Small cell lung cancer (SCLC) is an aggressive neuroendocrine tumour characterised by a 7% 5-year survival rate, reflecting early metastasis and rapid resistance to first-line standard-of-care (SoC) platinum/etoposide chemotherapy. The addition of immunotherapy marginally improves survival in a few cases, and alternative approaches are needed. Given the frequent loss-of-function in RB1 and TP53 and aberrant expression of DNA damage repair molecules, targeting cell-cycle-related vulnerabilities is a rational therapeutic strategy for SCLC. Inhibition of protein kinase, membrane-associated tyrosine/threonine 1 (PKMYT1), that regulates M phase entry, has shown promise as an anti-tumour strategy, especially in cyclin E (CCNE1)-amplified tumours due to synthetic lethality between the CCNE1-CDK2 complex and PKMYT1 (Gallo et al. 2021). RP-6306, a PKMYT1 inhibitor, is in phase 1 clinical trials of combination treatments for advanced solid cancers. We asked if PKMYT1 inhibition could be of benefit in SCLC.

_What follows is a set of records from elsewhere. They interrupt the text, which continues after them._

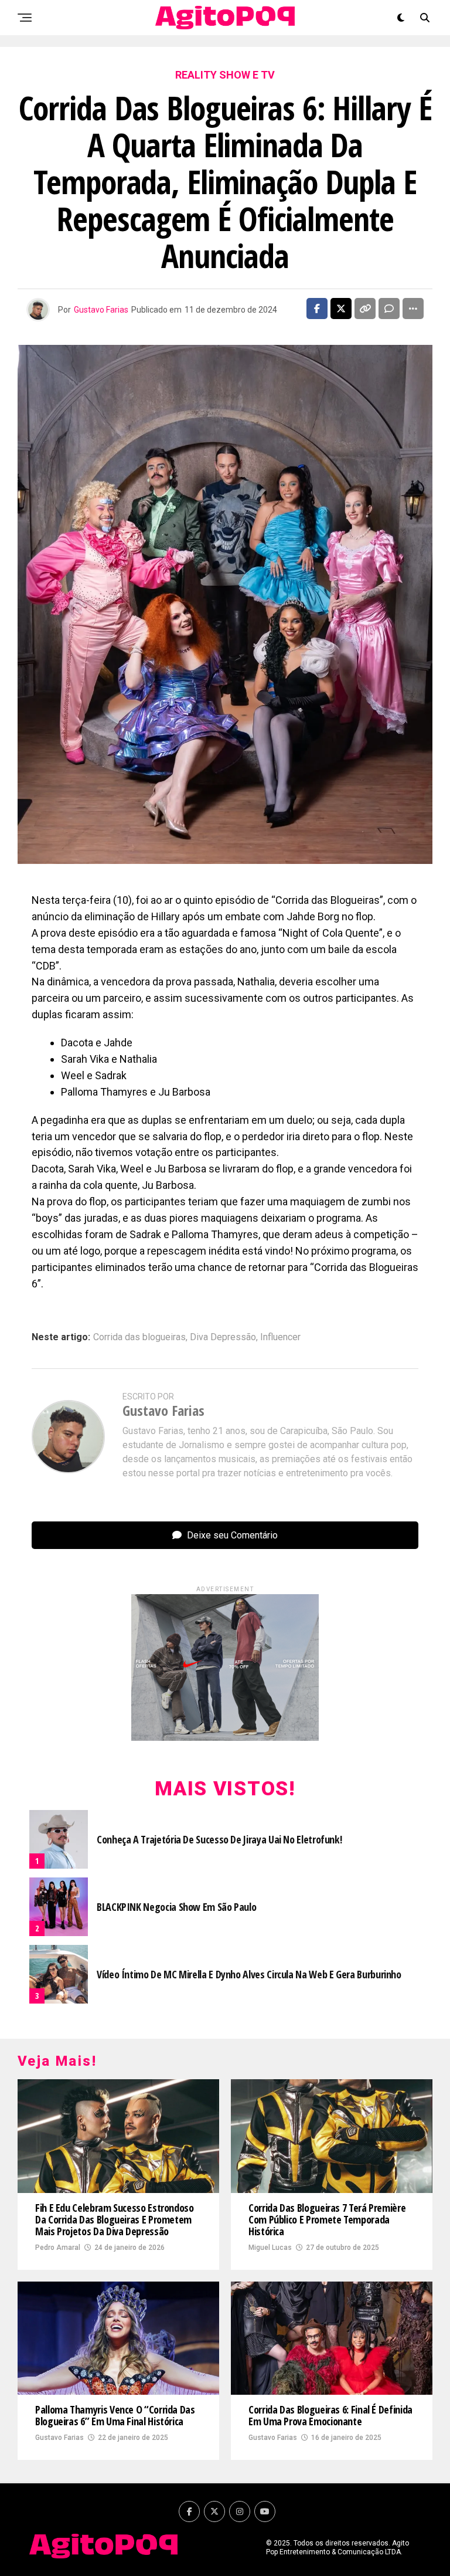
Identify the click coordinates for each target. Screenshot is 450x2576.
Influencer (280, 1337)
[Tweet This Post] (341, 308)
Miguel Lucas (270, 2247)
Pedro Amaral (57, 2247)
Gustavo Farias (101, 309)
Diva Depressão (223, 1337)
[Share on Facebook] (317, 308)
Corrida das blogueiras (139, 1337)
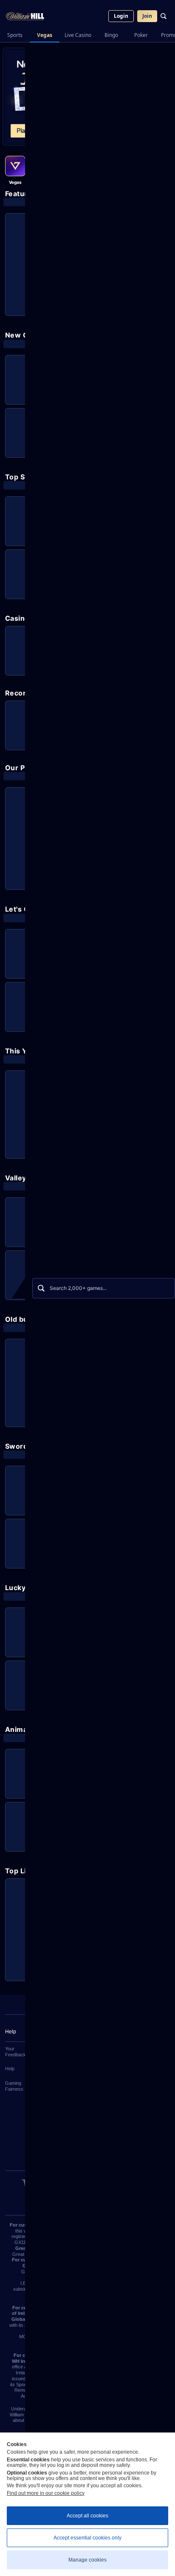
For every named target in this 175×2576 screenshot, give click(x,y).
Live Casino (78, 35)
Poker (141, 35)
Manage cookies (87, 2560)
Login (121, 16)
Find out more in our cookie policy (46, 2493)
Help (9, 2068)
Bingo (111, 35)
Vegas (44, 35)
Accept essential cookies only (87, 2538)
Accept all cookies (87, 2516)
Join (147, 16)
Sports (15, 35)
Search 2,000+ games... (78, 1288)
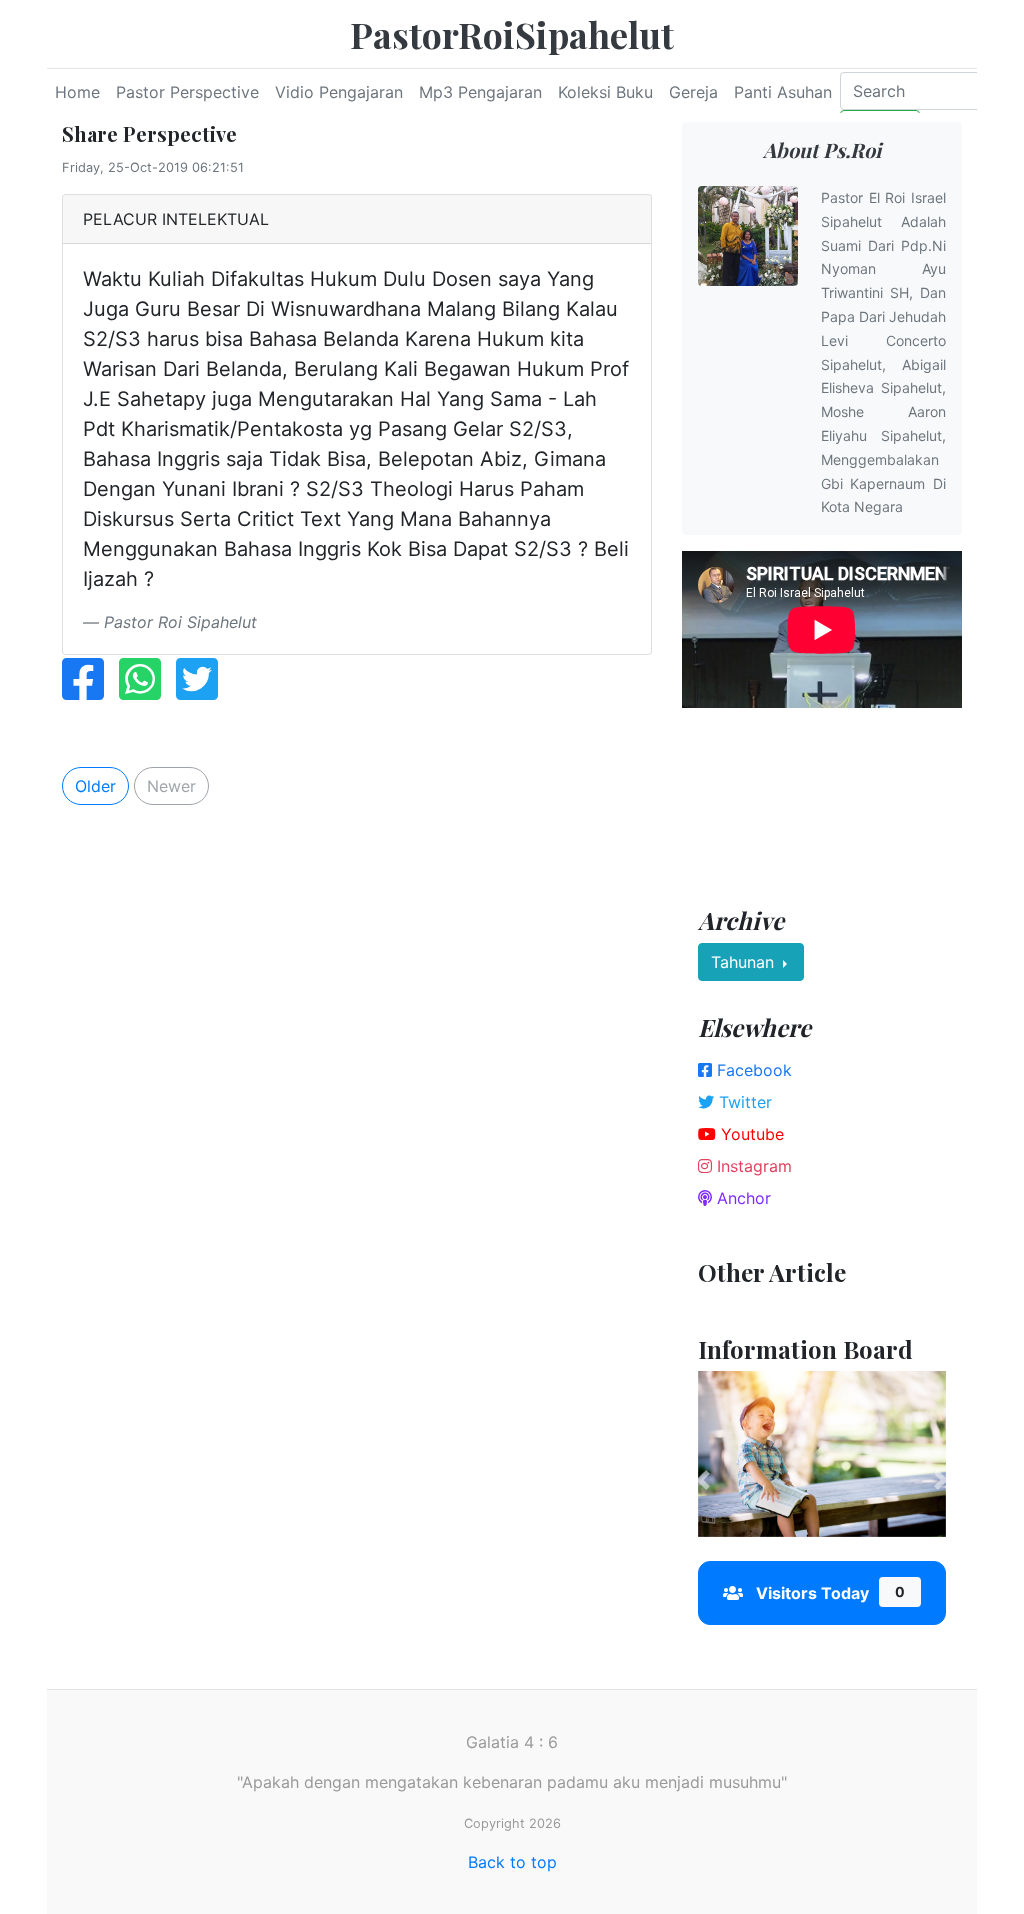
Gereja (693, 92)
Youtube (750, 1134)
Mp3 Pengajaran (480, 92)
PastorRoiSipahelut (512, 34)
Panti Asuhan (783, 92)
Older (95, 786)
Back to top (512, 1862)
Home (77, 92)
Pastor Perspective (187, 92)
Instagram (752, 1166)
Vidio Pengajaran (339, 92)
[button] (703, 1480)
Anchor (741, 1198)
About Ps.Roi (822, 149)
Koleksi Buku (605, 92)
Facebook (752, 1070)
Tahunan (745, 962)
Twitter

SCLC circulating tumour cell (CTC)-derived eXplants (CDX), generated via engraftment of patients’ circulating tumour cells (CTCs) into NSG mice (Hodgkinson et al. 2014), were used as clinically relevant pre-clinical ex vivo and in vivo research platform. Multi-omic profiling (genomic, transcriptomic and proteomic) was used to identify predictive biomarkers of PKMYT1 inhibitor response. RP-6306 efficacy and mechanism were assessed ex vivo using cell viability assays, immunofluorescence, western blotting and flow cytometry. In vivo RP-6306 efficacy was tested in combination with SoC.

Phospho-proteomic profiling of 12 CDX models from chemo-naïve and relapsed patients revealed dysregulated Cyclin-Dependent Kinase 2 (CDK2) phosphorylation activity, frequently more active at disease progression. In both patients with SCLC and CDX models, transcriptomic analysis showed high CCNE1 expression and MMB-FOXM1 signature score along with CDK2 activation, which are known predictors of sensitivity to PKMYT1 inhibition. RP-6306 treatment ex vivo resulted in a range of sensitivities in CDX models (EC50 0.06-10 μM) with CDK2 phosphorylation activity and CDK2 and PKMYT1 mRNA levels predicting response to RP-6306 single agent ex vivo. PKMYT1 target CDK1(T14) was phosphorylated in all 12 CDX models assessed. RP-6306 demonstrated additivity with SoC in the 5 CDX models tested ex vivo. Mechanistically, it induced DNA damage, replication arrest, and cell death in the G2/M cell cycle phase across 3 RP-6306-sensitive CDX models. In vivo, RP-6306 in combination with SoC showed significant benefit over SoC alone in CDX30P.

We showed, in multiple SCLC patient-faithful CDX models, that PKMYT1 inhibition induces DNA damage and apoptosis ex vivo and contributes to tumour growth control in vivo, and identified multiple candidate predictive biomarkers of PKMYT1 inhibition sensitivity.